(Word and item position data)
____________

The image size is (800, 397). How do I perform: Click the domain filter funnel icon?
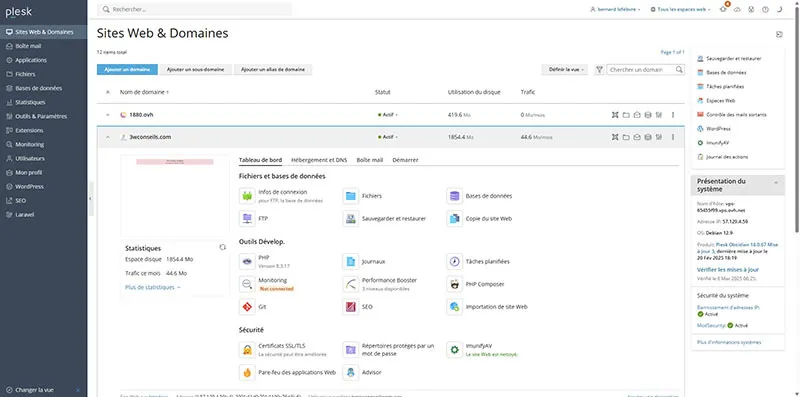[x=599, y=69]
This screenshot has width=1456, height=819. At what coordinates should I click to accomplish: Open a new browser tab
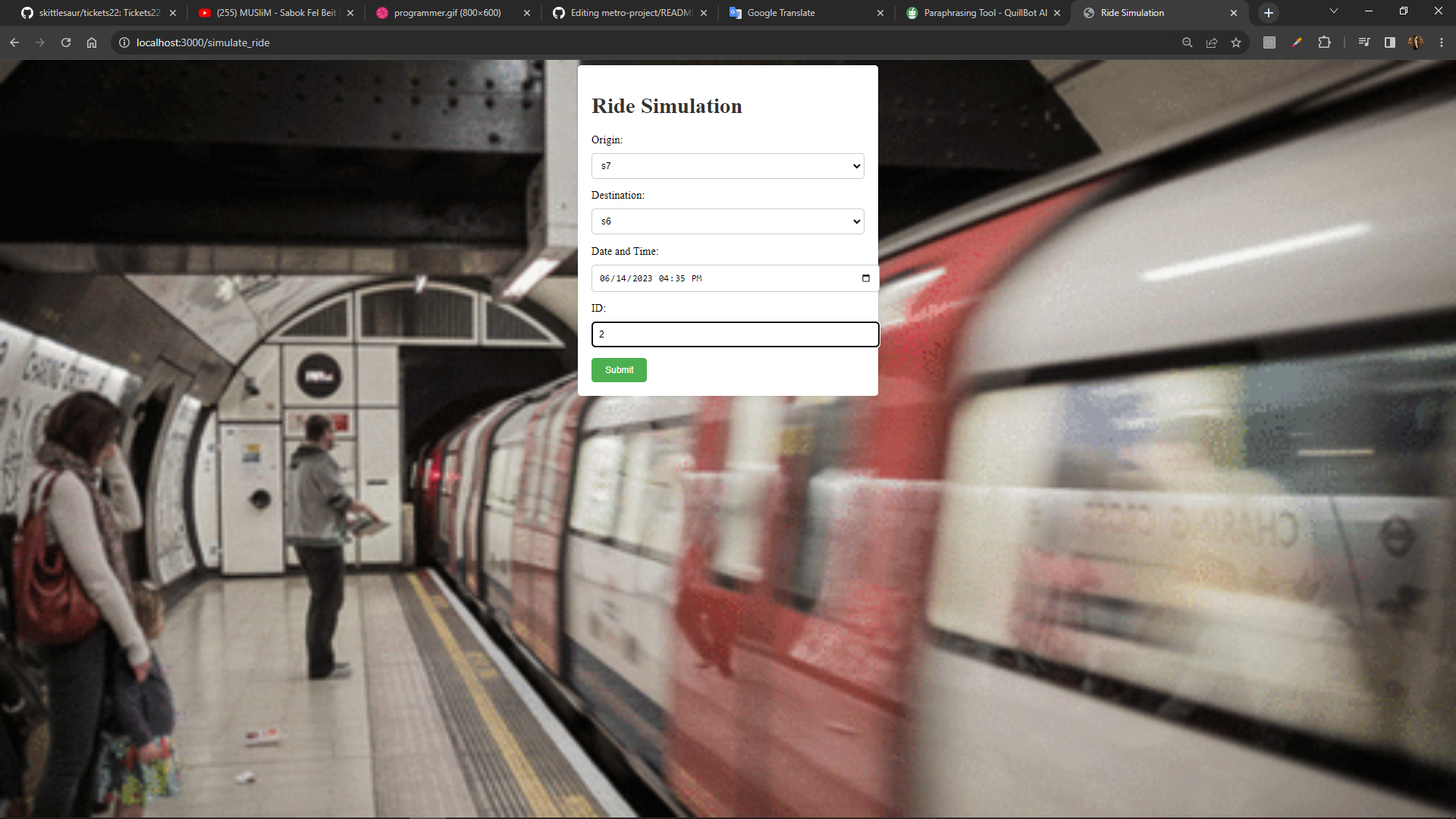(1267, 13)
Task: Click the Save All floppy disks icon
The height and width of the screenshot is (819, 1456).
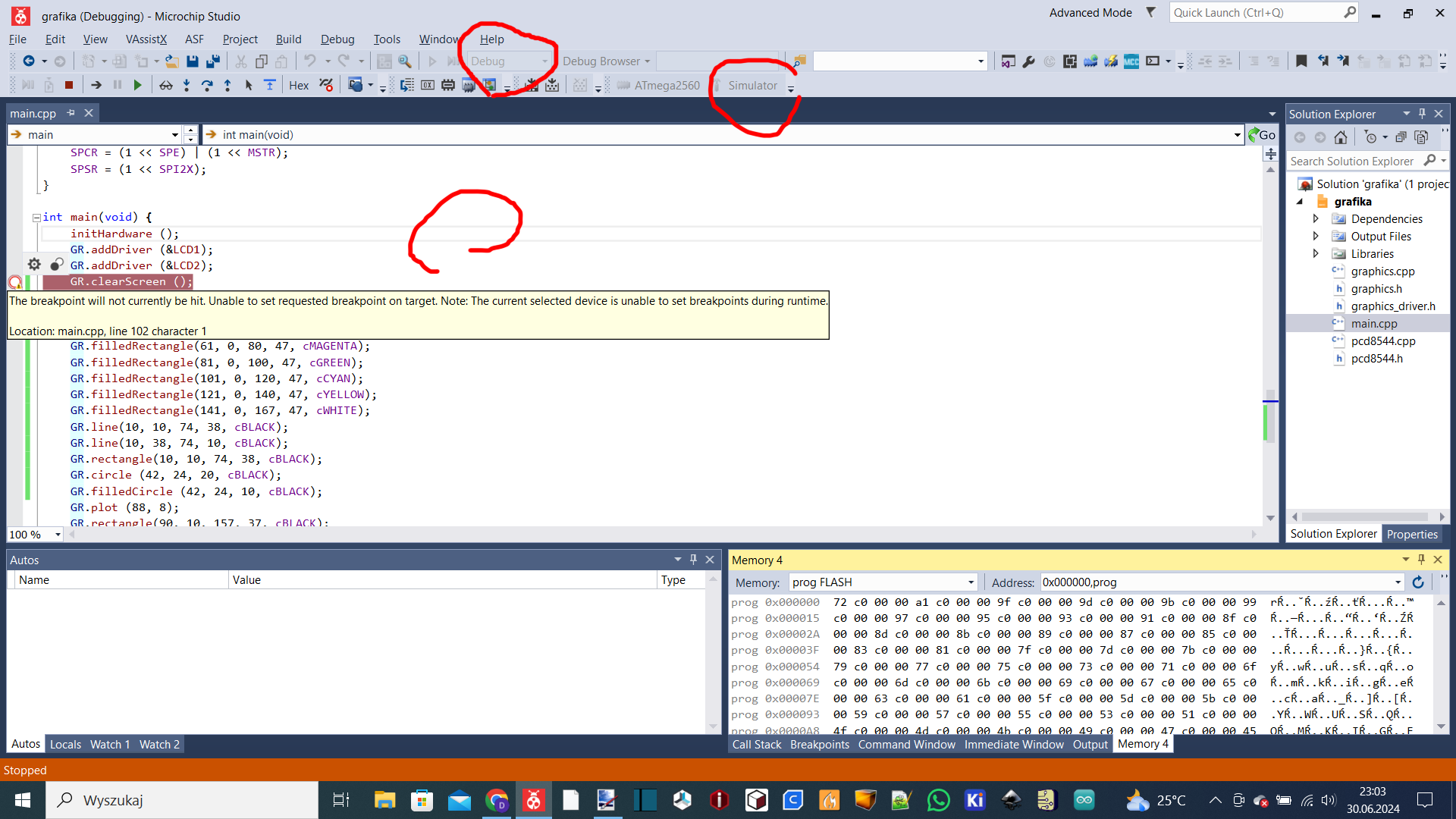Action: (213, 61)
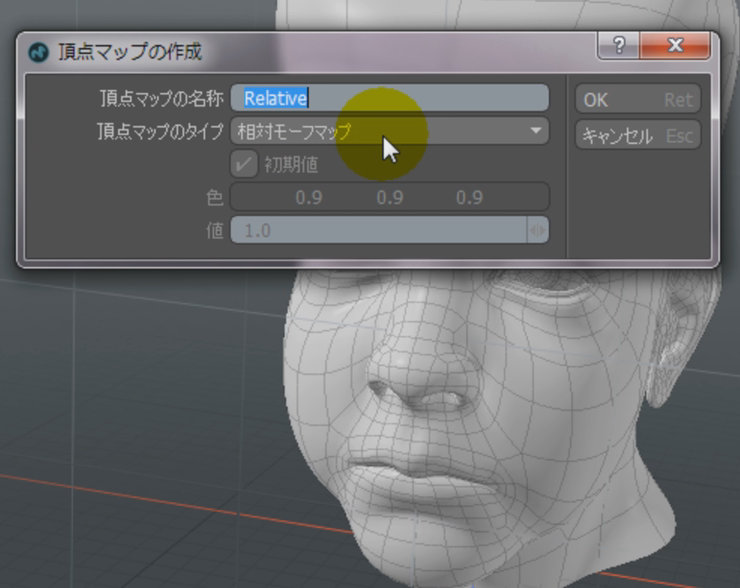Close the vertex map creation dialog
740x588 pixels.
click(x=675, y=47)
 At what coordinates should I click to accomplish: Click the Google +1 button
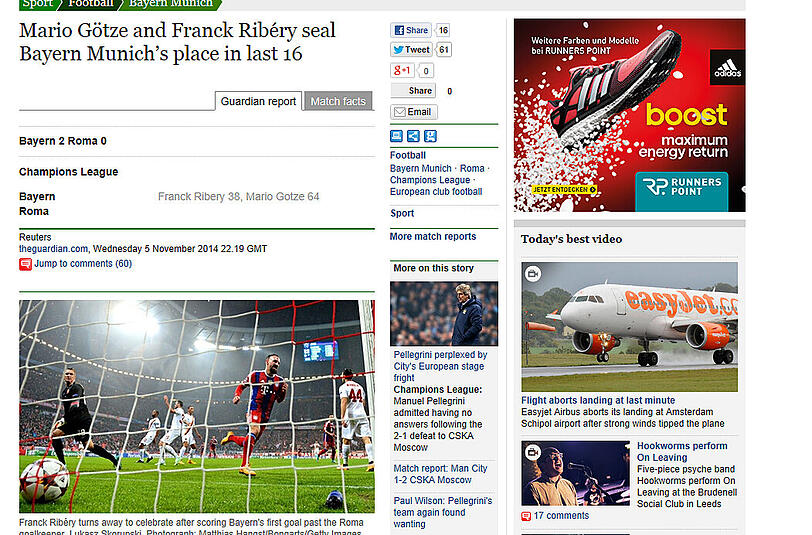[x=402, y=70]
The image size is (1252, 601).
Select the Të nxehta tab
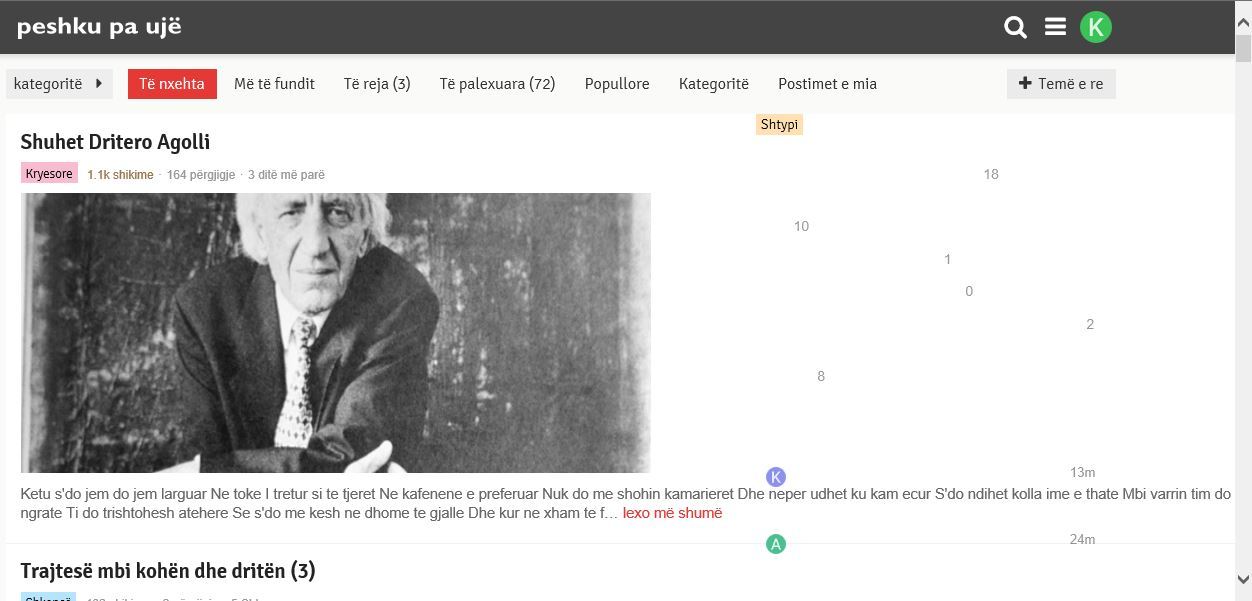click(172, 84)
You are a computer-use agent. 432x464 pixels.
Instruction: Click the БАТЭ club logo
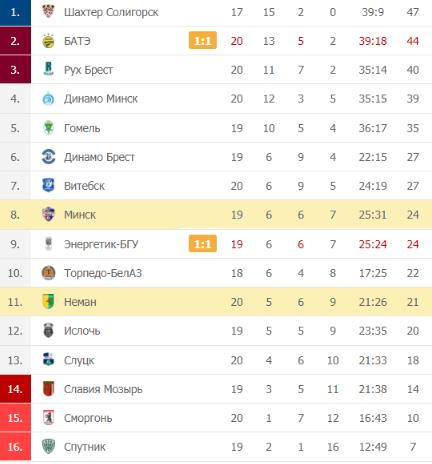pos(48,41)
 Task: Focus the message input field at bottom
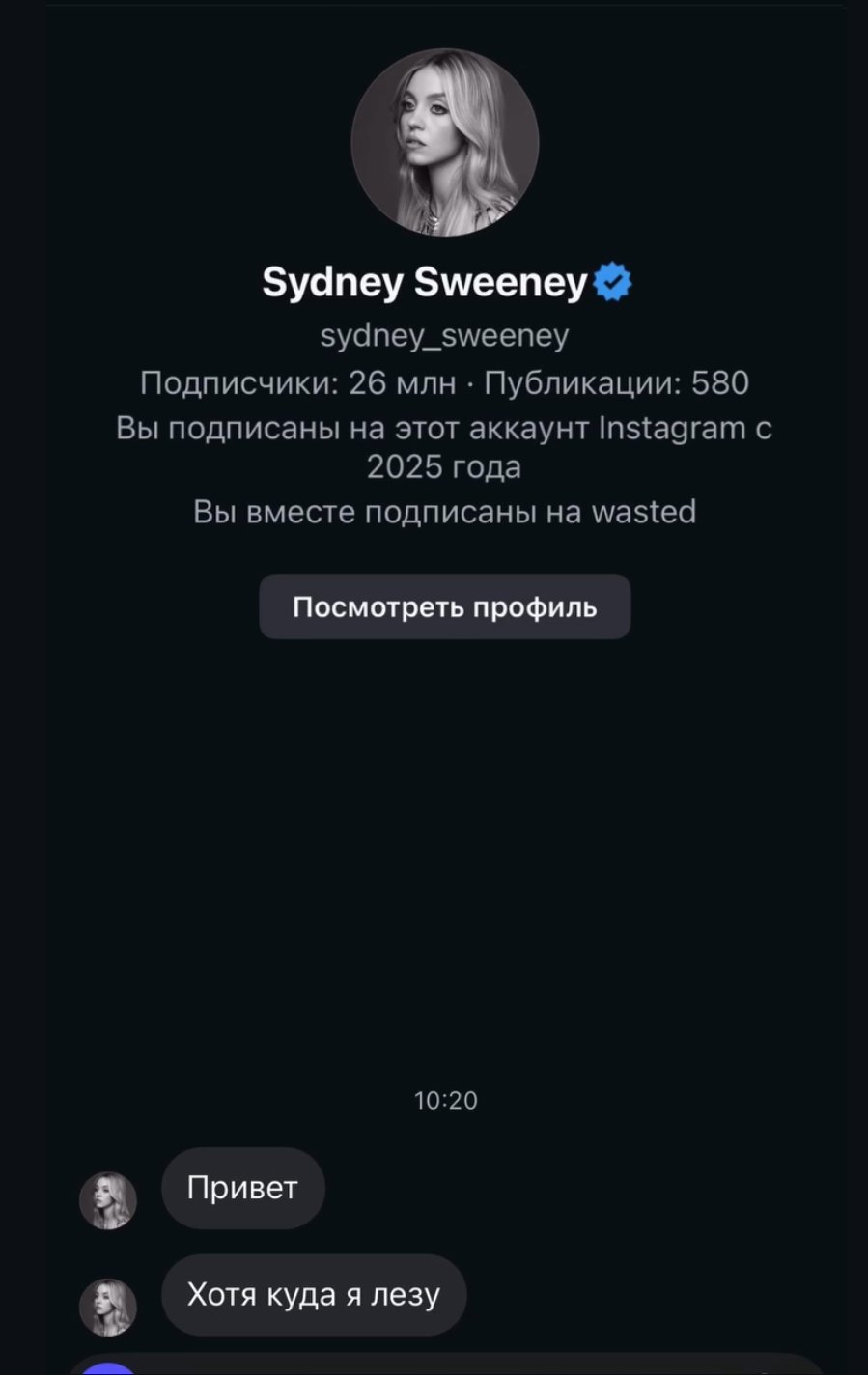(x=444, y=1368)
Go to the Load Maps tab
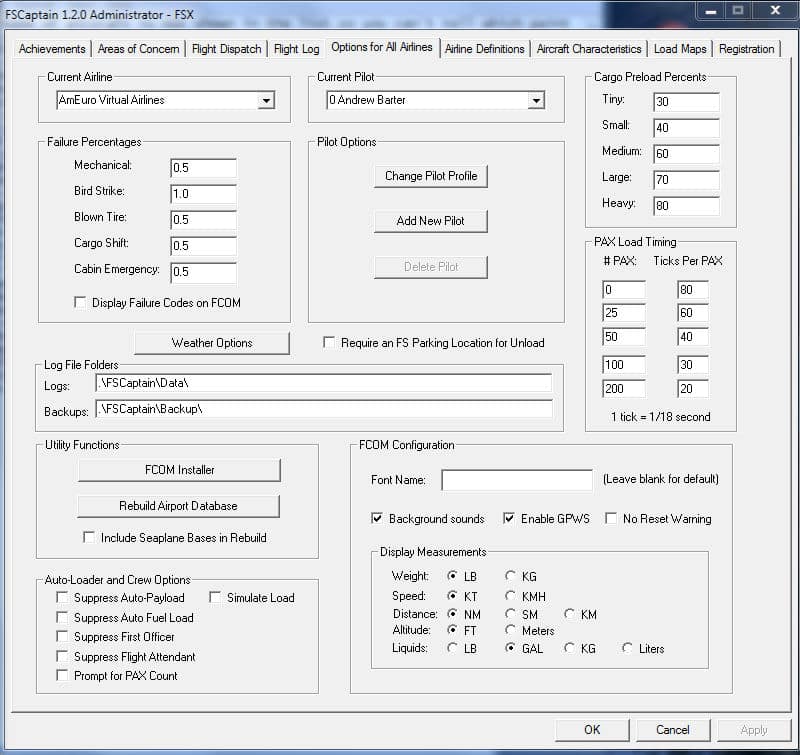800x755 pixels. tap(680, 49)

____________

§ Instruction
Pick out every line of the listing above that contains the string "Task" and copy each one in full.

§ Final answer
Task: Click the Save All floppy disks icon
 Task: Focus the message input field at bottom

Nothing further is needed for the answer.